India (MNN) — For a country that claims to have religious freedom, India sure has been lacking.
In 1976, India enacted the 42nd Amendment of the Constitution, with the Preamble of the Constitution declaring that India is a secular nation. Despite this, the country has failed to be non-discriminatory of any other religion besides the majority religion — Hinduism.
India’s constitution prohibits religious discrimination and is supposed to emphasize legal equality of its citizens. However, there are other laws now restricting this freedom.
“It’s interesting that India’s constitution guarantees freedom of religion, and yet, at least six of the 29 states’ governments have implemented laws forbidding forceful conversions, and other states are considering them,” Voice of the Martyrs Canada’s Anthony Rhode explains.
“I guess the basic understanding that many have in India is that you are born in your religions. And to convert to another religion either by force or enticement or any other deceptive methods is not allowed.”
VOMC sees a problem with this view for a very big reason; who defines what conversions are forced and which are genuine? The state. And a lot of times, Hindu nationalists oppose the conversions of any Hindus to other religions. Yet in India, anyone can convert to Hinduism, and that’s okay by the government, just as long as no one turns away from it.
Thankfully, though, these conversion laws have not stopped Christians in India from sharing the Gospel.
“We see many bold Christians seeking to live out their faith in their communities. And then there are many of those who really have the understanding that we hold a cross-centered Gospel,” Rhode explains.
All Made Equal
At this point, the concern for religious freedom becomes more than a Christian concern. Part of the reason for the anti-conversion laws and legislation stems from politics and a desire to protect social structures.
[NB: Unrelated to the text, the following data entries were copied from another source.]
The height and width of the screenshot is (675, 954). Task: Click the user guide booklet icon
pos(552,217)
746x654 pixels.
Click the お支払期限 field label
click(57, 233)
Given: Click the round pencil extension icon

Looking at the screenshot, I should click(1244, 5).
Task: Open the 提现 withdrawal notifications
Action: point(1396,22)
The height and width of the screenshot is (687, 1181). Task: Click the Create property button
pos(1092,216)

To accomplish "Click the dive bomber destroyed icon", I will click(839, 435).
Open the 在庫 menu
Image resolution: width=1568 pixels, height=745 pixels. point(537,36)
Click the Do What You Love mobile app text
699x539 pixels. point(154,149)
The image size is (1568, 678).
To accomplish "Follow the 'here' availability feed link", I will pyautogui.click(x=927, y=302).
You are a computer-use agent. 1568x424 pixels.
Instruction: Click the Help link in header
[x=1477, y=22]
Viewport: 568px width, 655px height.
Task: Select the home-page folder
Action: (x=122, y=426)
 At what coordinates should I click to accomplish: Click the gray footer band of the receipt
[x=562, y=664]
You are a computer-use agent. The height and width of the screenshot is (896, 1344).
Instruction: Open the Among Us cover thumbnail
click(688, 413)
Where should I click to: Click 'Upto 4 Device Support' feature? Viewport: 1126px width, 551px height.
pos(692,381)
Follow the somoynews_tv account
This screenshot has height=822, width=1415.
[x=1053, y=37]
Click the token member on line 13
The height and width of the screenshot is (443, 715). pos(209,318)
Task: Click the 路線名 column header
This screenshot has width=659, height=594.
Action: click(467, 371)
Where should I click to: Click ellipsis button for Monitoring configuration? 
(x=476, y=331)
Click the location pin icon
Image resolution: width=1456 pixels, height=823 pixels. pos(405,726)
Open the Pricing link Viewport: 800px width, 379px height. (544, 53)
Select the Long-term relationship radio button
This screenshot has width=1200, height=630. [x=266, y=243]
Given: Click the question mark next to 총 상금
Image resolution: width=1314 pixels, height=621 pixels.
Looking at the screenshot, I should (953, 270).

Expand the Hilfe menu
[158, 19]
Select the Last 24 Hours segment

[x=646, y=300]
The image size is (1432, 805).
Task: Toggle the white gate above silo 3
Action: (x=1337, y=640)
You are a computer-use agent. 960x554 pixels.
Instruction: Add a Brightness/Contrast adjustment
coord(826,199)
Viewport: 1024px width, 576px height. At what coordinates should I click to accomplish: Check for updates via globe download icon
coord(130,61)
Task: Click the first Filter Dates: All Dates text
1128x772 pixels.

After all, another part of the thought in India behind the anti-conversion laws is that the freedom of conscience is incompatible with the freedom of convert.
Christianity challenges this thought by declaring that all humans are made in the image of God, therefore, no individual is worth more or less than the other. All people have rights, including the right to accept Jesus Christ.
“So Christians in particular should take this seriously and defend everybody’s religious liberty and religious freedom…we don’t do that to avoid possible suffering or to combat persecution. Nor do we do it at the expense of our evangelistic efforts. We continue to hold out the truth and to share the Gospel and realize with that, there could be consequences,” Rhode says.
“There are many in India who are seeking to bring the Gospel to those in their communities, to those in their country, and they realize to do so is going to be risky. To do so is going to require they be willing to face persecution. When they go and they reach out…they do so anticipating they will face opposition. And so they’re prepared.”
Will You Pray?
Please, pray for your Christian brothers and sisters in India. Often times Christians from the West feel the need to rescue their persecuted brothers and sisters. But Rhode says that’s not what persecuted Christians want or desire. Most often, persecuted Christians are not asking to be taken from their situations, but instead to be showered in prayers by their Christian family.
“It would do us well to remember our persecuted brothers and sisters,” Rhode shares. “And I think prayer is a key factor — praying for our brothers and sisters in India, praying that the Church in India would be united. Pray for frontline pastors and evangelists who are working in hostile environments.”
Also, pray for those who are persecuting Christians, whether it be the government or a neighbor, because they need the Gospel, too.